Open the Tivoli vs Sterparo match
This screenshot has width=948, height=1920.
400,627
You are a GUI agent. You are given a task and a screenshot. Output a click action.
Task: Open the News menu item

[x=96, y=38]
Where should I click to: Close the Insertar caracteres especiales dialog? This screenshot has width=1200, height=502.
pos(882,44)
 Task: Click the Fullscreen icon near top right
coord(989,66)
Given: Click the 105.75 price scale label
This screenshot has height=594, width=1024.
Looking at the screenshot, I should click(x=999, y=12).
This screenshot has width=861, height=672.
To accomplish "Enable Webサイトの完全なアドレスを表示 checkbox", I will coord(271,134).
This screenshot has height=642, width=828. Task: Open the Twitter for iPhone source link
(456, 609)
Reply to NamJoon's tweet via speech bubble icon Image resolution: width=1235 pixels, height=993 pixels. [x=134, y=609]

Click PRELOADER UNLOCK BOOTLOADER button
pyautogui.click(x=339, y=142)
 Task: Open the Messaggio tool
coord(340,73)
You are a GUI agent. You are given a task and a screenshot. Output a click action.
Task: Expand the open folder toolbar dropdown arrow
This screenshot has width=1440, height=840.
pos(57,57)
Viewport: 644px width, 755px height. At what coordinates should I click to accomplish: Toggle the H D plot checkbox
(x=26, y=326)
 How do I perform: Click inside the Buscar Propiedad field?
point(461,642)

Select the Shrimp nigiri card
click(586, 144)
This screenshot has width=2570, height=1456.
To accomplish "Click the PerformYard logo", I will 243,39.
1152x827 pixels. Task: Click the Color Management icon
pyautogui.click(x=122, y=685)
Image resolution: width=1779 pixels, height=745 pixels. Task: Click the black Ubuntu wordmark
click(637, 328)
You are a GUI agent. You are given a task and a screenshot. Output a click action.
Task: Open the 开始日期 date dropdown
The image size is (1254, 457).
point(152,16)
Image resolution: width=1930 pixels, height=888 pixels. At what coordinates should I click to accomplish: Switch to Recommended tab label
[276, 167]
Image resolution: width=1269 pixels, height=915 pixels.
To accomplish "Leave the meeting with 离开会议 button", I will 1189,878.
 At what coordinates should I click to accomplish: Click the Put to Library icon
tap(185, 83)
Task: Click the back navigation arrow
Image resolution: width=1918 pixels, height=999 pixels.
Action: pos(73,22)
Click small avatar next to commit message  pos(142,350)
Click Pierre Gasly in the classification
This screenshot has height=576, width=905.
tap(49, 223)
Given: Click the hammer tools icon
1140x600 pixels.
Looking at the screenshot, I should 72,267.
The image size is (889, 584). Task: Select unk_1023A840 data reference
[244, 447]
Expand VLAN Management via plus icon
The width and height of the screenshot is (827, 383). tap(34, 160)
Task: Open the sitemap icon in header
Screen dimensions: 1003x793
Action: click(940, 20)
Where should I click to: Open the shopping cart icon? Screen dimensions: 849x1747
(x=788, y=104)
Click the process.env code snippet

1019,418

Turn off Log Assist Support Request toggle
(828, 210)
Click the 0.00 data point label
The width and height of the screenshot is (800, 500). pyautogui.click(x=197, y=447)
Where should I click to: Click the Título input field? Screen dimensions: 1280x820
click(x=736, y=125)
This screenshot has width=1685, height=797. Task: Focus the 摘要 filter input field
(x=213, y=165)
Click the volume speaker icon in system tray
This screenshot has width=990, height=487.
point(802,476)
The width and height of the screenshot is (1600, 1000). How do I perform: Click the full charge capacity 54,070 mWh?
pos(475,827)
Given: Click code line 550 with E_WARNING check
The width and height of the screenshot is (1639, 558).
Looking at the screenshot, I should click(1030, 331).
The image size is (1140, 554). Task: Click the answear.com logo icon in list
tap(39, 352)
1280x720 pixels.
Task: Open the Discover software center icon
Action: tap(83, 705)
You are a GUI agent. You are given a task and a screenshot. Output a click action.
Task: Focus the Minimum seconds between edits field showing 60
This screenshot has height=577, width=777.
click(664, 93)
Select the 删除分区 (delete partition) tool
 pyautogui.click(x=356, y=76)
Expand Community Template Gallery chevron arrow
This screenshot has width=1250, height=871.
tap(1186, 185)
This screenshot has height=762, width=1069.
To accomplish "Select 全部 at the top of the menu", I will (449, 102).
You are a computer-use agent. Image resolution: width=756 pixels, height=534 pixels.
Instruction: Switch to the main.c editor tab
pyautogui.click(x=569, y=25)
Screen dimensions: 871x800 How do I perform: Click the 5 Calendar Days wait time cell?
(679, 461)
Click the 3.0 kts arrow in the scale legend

* _TASK REQUIREMENTS_: Make a tally of the lines in this data that include the string "scale", and answer with that tally alone.

* _RESULT OF THIS EXERCISE_: 2